Unraveling Jessi and the Gang’s Anxiety in ‘Big Mouth’ Season 4

On the latest season of Big Mouth, which made its debut on Netflix on Dec. 4, not only did we get to reunite with our favorite group of awkward middle schoolers and their hormone monsters, but we were also introduced to a few new reputable characters. The most notable being Tito, the Anxiety Mosquito (Maria Bamford), who seemed to bite the young teens hard this season.

Season 4 of Big Mouth begins during summer vacation when Jessi (Jessi Klein), Nick (Nick Kroll) and Andrew (John Mulaney) are all away at sleep-away camp. Jesse first finds herself overwhelmed with anxiety when she has to go into the lake while on her period and fears what will happen if anyone were to find out. What started out as merely a fear becomes a reality when her bloody pad begins floating in the salty lake water causing everyone to freak out. This event seems to be just the beginning of what will soon become a lengthy battle with anxiety for already depressed and hormone-crazed Jessi Glaser. 

After camp, Jessi is forced to move to New York City to live with her mother, leaving all of her old friends behind. So Jessi, Tito and Depression Kitty (Jean Smart) pack their bags for the big city. There, she attends a private school where the other students all spent their summer traveling abroad for impressive socially conscious service trips—which makes her feel out of place. So in an attempt to fit in, Jessi lies to the other girls about how she spent her summer.

To try and ease her anxiety and feelings of loneliness, Jessi finds an older boy named Micheal Angelo (Sterling K. Brown) to hang out with. For a few weeks, Micheal Angelo rids Jessi of Tito and Depression Kitty by making her feel special, but it doesn’t last long. The personified creatures return when Micheal Angelo tries to pressure her into sex and attempts to drive her away from her friends. 

Thankfully, after a wild ride in New York, Jessi’s mom allows her to return home to live with her father and his new girlfriend. She then returns to therapy—where she went in season 2 when the Depression Kitty first appeared—but this time, she doesn’t connect with her therapist who minimizes her problems.
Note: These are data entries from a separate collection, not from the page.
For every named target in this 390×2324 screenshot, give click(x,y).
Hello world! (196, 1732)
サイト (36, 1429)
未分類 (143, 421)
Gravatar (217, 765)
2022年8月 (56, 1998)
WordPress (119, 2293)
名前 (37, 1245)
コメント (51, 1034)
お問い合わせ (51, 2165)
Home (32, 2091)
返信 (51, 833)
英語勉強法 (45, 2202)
Although Jessi’s anxiety and depression is most often at the forefront, that doesn’t mean that her peers don’t suffer from these issues as well. In fact, we learned from this season that Nick is in constant fear of what he will one day turn into if he can’t be honest about his feelings for Jessi. This becomes especially present in episode 6 when Nick sees himself 30 years in the future as a rich but hopelessly lonely game show host who will die alone when the world blows up. Additionally, Matthew MacDell (Andrew Rannells) shows signs of anxiety when his mother discovers that he is gay and is faced with the task of coming out to his father. Finally, Andrew is especially anxious this season worrying that his disappointing the family is the reason that his grandfather died and the same thing will inevitably happen to his father.


In the ninth episode of the season, the gang and their anxieties come to fruition when they go to a sorority haunted house on Halloween night and are given psychedelics by a few college girls. After taking the drugs, Nick comes face to face with his future self, Andrew sees his dad die of a heart attack he caused and Matthew has to decide whether to save his boyfriend or his mother from being killed. Plus, Jesse meets Gratitoad, a talking toad who insists that she should just be grateful for what she has instead of being down.

I feel that Big Mouth does a fabulous job of presenting hard-hitting topics in a way that is both authentic and funny. Unlike the majority of shows about kids and teens where the problem eventually goes away after a few episodes, Big Mouth continues to build upon the characters issues and takes time to flesh them out. The series does a great job of showing how the young anxious brain develops and how for most developing teens, things will most likely get worse before getting better. The series also does a fine job at portraying anxiety as something that stems from an individual’s own unique truths and experiences as opposed to something that just pops up out of nowhere. It has been a long time since we’ve had a show be so vulnerable and real in this way—especially in the animated comedy genre—making Big Mouth truly something special.

‘Big Mouth’ is available to stream on Netflix.